▸ TASK DIRECTIONS
Please retype each record exactly as it stands below.

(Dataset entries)
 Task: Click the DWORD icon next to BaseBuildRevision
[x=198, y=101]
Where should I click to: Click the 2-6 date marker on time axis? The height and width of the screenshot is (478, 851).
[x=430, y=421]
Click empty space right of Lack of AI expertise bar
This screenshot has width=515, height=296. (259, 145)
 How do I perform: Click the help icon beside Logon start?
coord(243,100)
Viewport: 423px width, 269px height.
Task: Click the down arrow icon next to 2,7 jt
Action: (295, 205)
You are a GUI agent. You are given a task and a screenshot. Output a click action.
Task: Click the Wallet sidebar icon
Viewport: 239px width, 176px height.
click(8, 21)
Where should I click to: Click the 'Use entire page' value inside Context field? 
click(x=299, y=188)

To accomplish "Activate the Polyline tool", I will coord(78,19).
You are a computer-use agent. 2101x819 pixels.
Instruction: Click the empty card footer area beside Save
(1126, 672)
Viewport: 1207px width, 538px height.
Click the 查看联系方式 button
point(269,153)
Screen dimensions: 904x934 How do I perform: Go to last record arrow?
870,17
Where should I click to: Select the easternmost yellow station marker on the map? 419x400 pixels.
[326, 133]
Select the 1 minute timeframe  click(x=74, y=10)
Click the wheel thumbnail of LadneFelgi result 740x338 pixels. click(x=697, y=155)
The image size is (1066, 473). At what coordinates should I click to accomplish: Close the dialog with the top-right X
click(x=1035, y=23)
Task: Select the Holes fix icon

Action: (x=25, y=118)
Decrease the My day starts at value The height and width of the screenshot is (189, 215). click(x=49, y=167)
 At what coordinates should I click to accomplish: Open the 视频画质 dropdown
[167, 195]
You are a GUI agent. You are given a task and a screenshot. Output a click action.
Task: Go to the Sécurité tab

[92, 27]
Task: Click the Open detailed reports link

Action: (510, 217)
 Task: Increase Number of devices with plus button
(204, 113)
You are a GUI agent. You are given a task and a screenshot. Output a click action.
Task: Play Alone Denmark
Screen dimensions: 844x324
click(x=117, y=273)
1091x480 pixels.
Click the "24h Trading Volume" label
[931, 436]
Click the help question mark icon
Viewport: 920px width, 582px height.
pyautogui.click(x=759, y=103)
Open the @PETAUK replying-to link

▸ RESPONSE FOR THIS EXERCISE
 Task: Click the DWORD icon next to BaseBuildRevision
[x=198, y=101]
Where should I click to: Click the 2-6 date marker on time axis? The height and width of the screenshot is (478, 851).
[x=430, y=421]
Click empty space right of Lack of AI expertise bar
This screenshot has width=515, height=296. (259, 145)
 How do I perform: Click the help icon beside Logon start?
coord(243,100)
Viewport: 423px width, 269px height.
Task: Click the down arrow icon next to 2,7 jt
Action: (295, 205)
You are a GUI agent. You are given a task and a screenshot. Output a click action.
Task: Click the Wallet sidebar icon
Viewport: 239px width, 176px height.
click(8, 21)
Where should I click to: Click the 'Use entire page' value inside Context field? 
click(x=299, y=188)

To accomplish "Activate the Polyline tool", I will coord(78,19).
You are a computer-use agent. 2101x819 pixels.
Instruction: Click the empty card footer area beside Save
(1126, 672)
Viewport: 1207px width, 538px height.
Click the 查看联系方式 button
point(269,153)
Screen dimensions: 904x934 How do I perform: Go to last record arrow?
870,17
Where should I click to: Select the easternmost yellow station marker on the map? 419x400 pixels.
[326, 133]
Select the 1 minute timeframe  click(x=74, y=10)
Click the wheel thumbnail of LadneFelgi result 740x338 pixels. click(x=697, y=155)
The image size is (1066, 473). At what coordinates should I click to accomplish: Close the dialog with the top-right X
click(x=1035, y=23)
Task: Select the Holes fix icon

Action: (x=25, y=118)
Decrease the My day starts at value The height and width of the screenshot is (189, 215). click(x=49, y=167)
 At what coordinates should I click to accomplish: Open the 视频画质 dropdown
[167, 195]
You are a GUI agent. You are given a task and a screenshot. Output a click action.
Task: Go to the Sécurité tab

[92, 27]
Task: Click the Open detailed reports link

Action: (510, 217)
 Task: Increase Number of devices with plus button
(204, 113)
You are a GUI agent. You are given a task and a screenshot. Output a click action.
Task: Play Alone Denmark
Screen dimensions: 844x324
click(x=117, y=273)
1091x480 pixels.
Click the "24h Trading Volume" label
[931, 436]
Click the help question mark icon
Viewport: 920px width, 582px height.
pyautogui.click(x=759, y=103)
Open the @PETAUK replying-to link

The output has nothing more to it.